String search and replace it with single letter

  • Hello All,

    Is it possible to find out rows with repeating letters in a word using TSQL, if not what is the best approach ?

    for example naame and name .. so it should give me row with naame as "aa" is repeated in it.

    create table testing (id int identity(1,1), name varchar(20))

    insert into testing values ( 'name')

    insert into testing values ( 'nname')

    insert into testing values ( 'naame')

    insert into testing values ( 'naamme')

    insert into testing values ( 'nnamee')

    insert into testing values ( 'sqlserver')

    insert into testing values ( 'sqqlservver')

    I need to find that row and replace the repeting letter with single letter.

    Thanks

    ______________________________________________________________________________________________________________________________________________________________________________________
    HTH !
    Kin
    MCTS : 2005, 2008
    Active SQL Server Community Contributor 🙂

  • And what do you want to do if the word has a legitimate repeat in it? Aardvark, apple, peer, assimilate, better, coordinate, dunnage, tonne, etc., all have repeating letters, but are supposed to. (Hey, even "supposed" does. Isn't that aggravating! Sorry, couldn't resist.)

    If you really need to get rid of all repeats, what do you want to do with tripples and more? Should "aaa" be reduced to "aa" (single-pass dedupe) or to "a" (full dedupe)?

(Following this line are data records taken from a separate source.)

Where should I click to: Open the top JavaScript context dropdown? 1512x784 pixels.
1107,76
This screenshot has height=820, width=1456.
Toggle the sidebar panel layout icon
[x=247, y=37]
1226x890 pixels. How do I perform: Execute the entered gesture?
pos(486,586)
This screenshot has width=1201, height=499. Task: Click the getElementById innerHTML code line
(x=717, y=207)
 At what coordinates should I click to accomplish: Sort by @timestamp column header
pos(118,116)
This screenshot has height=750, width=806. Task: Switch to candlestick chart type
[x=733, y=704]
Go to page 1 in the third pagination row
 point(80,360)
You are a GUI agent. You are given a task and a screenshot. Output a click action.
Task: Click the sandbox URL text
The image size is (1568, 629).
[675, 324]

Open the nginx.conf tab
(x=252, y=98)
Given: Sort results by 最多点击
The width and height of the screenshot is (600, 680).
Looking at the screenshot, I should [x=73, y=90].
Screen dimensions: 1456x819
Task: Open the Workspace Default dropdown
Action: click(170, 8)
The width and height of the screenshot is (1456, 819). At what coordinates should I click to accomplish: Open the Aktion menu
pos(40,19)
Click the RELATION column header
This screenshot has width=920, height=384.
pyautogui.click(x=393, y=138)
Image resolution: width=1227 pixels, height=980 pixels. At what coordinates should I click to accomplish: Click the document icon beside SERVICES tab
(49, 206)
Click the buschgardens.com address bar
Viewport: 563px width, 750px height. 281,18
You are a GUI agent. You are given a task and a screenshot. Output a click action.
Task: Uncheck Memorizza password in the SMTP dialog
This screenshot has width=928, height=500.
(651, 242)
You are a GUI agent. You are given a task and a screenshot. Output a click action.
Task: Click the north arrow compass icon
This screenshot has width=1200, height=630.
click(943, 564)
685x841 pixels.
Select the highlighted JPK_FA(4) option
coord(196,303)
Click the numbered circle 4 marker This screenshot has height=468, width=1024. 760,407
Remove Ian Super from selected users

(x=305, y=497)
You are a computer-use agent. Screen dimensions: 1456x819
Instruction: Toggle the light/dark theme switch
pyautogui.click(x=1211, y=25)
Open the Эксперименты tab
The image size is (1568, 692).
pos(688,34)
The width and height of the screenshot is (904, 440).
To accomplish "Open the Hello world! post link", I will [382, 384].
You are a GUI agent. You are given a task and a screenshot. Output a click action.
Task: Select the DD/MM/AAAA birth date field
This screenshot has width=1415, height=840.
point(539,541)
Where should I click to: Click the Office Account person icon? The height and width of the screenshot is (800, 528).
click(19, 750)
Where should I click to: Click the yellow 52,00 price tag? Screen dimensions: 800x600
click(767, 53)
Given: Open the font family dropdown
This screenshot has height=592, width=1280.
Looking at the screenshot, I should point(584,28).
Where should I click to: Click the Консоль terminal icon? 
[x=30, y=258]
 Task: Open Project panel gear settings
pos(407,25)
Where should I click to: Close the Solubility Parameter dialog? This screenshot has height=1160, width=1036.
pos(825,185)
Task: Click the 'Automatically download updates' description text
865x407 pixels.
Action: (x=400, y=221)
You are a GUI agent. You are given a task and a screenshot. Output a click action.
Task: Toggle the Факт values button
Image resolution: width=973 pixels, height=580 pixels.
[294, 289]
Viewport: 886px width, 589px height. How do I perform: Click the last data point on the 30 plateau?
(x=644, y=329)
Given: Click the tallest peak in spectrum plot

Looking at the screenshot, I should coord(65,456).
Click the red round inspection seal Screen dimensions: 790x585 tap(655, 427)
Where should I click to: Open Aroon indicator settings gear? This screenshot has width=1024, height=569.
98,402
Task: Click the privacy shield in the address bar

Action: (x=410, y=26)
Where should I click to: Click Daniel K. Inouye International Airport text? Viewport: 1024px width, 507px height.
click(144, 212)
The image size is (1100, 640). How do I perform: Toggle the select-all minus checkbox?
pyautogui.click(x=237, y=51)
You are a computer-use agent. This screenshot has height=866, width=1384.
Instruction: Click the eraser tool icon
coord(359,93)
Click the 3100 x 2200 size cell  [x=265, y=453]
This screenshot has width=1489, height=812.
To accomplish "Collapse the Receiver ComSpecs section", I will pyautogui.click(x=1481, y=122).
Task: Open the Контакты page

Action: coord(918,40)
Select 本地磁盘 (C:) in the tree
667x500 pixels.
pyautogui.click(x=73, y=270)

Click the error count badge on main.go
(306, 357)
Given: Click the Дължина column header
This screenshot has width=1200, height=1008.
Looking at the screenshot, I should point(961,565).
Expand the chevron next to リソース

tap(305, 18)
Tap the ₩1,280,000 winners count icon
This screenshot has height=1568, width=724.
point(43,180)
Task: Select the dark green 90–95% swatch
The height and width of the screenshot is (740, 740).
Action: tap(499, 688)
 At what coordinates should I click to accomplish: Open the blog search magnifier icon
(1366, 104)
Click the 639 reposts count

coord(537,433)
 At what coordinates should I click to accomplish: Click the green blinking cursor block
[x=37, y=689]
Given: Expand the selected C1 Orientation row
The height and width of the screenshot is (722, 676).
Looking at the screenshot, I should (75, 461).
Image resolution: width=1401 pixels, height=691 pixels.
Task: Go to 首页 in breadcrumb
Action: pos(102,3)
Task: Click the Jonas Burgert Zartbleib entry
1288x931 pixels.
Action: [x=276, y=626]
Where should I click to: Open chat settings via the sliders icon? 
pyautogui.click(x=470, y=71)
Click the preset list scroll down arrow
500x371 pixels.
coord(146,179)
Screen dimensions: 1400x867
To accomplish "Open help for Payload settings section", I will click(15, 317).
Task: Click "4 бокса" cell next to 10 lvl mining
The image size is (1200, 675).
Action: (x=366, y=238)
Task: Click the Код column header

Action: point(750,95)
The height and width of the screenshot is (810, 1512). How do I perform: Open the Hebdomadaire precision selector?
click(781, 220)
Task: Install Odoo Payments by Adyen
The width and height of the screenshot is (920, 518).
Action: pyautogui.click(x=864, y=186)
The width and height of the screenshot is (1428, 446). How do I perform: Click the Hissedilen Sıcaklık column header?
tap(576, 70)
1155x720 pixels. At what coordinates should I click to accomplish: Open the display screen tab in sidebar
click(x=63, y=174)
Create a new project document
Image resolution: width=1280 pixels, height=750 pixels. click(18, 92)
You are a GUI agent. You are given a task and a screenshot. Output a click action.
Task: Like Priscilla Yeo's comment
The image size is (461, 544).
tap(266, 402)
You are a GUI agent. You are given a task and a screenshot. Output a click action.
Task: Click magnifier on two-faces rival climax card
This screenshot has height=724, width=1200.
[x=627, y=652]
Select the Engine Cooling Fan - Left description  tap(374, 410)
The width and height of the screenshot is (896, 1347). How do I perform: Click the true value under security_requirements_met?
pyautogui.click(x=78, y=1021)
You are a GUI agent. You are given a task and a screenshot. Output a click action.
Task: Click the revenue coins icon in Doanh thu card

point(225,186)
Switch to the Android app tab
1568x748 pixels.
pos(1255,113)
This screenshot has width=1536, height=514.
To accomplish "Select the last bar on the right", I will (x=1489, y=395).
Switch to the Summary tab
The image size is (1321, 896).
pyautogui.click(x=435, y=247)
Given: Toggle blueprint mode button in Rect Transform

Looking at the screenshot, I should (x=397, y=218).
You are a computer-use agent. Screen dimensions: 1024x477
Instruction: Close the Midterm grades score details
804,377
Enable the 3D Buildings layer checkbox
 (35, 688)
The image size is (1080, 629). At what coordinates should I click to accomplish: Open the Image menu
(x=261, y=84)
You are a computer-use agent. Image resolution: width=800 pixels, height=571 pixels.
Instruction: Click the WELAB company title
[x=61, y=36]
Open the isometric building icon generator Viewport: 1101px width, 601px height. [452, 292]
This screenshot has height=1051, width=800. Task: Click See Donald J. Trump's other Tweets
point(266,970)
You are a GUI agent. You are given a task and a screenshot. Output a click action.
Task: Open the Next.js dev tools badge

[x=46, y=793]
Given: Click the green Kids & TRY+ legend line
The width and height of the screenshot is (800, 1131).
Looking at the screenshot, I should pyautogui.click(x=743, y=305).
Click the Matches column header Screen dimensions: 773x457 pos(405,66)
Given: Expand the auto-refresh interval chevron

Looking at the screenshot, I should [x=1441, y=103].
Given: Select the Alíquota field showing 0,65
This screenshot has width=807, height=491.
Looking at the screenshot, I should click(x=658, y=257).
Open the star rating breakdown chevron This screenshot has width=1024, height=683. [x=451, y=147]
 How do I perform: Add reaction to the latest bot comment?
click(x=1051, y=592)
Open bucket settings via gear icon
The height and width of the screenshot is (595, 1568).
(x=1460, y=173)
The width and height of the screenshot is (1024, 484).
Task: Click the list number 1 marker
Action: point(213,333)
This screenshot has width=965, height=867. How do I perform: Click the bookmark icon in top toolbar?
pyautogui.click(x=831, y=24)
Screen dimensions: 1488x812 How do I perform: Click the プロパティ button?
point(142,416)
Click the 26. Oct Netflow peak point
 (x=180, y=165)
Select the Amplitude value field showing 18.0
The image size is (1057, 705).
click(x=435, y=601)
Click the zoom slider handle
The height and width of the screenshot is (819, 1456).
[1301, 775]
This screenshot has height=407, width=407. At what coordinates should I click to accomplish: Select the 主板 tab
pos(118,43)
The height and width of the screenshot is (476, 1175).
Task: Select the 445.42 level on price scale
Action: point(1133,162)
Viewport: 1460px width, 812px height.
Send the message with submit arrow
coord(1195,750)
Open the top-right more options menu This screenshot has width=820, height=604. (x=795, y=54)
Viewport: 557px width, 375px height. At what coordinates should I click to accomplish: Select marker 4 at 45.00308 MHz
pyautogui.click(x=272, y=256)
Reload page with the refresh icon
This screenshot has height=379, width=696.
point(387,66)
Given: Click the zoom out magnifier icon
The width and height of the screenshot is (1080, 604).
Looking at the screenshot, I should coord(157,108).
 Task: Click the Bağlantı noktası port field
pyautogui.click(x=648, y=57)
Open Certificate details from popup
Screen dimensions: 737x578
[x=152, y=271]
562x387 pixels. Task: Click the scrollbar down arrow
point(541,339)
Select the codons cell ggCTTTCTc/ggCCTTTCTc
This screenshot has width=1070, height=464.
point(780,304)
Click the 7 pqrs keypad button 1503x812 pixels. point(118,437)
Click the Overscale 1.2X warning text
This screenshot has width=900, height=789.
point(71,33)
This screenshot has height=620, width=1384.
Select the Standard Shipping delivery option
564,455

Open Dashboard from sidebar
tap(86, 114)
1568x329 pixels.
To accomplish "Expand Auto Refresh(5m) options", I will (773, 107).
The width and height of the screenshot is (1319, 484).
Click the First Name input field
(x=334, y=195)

    - Gus "GSquared", RSVP, OODA, MAP, NMVP, FAQ, SAT, SQL, DNA, RNA, UOI, IOU, AM, PM, AD, BC, BCE, USA, UN, CF, ROFL, LOL, ETC
    Property of The Thread

    "Nobody knows the age of the human race, but everyone agrees it's old enough to know better." - Anon

  • GSquared (3/9/2011)


    And what do you want to do if the word has a legitimate repeat in it? Aardvark, apple, peer, assimilate, better, coordinate, dunnage, tonne, etc., all have repeating letters, but are supposed to. (Hey, even "supposed" does. Isn't that aggravating! Sorry, couldn't resist.)

    If you really need to get rid of all repeats, what do you want to do with tripples and more? Should "aaa" be reduced to "aa" (single-pass dedupe) or to "a" (full dedupe)?

    I want it full dedupe. For legitimate repeate, is there a way to check ? If no, its fine .. as I am putting all values in a different temp table as opposed to the actual live table.

    Do you have a scrip that does it or can u guide me in right direction ?

    Thanks for u r help !

    ______________________________________________________________________________________________________________________________________________________________________________________
    HTH !
    Kin
    MCTS : 2005, 2008
    Active SQL Server Community Contributor 🙂

  • GSquared (3/9/2011)


    And what do you want to do if the word has a legitimate repeat in it? Aardvark, apple, peer, assimilate, better, coordinate, dunnage, tonne, etc., all have repeating letters, but are supposed to. (Hey, even "supposed" does. Isn't that aggravating! Sorry, couldn't resist.)

    If you really need to get rid of all repeats, what do you want to do with tripples and more? Should "aaa" be reduced to "aa" (single-pass dedupe) or to "a" (full dedupe)?

    I want it full dedupe. For legitimate repeate, is there a way to check ? If no, its fine .. as I am putting all values in a different temp table as opposed to the actual live table.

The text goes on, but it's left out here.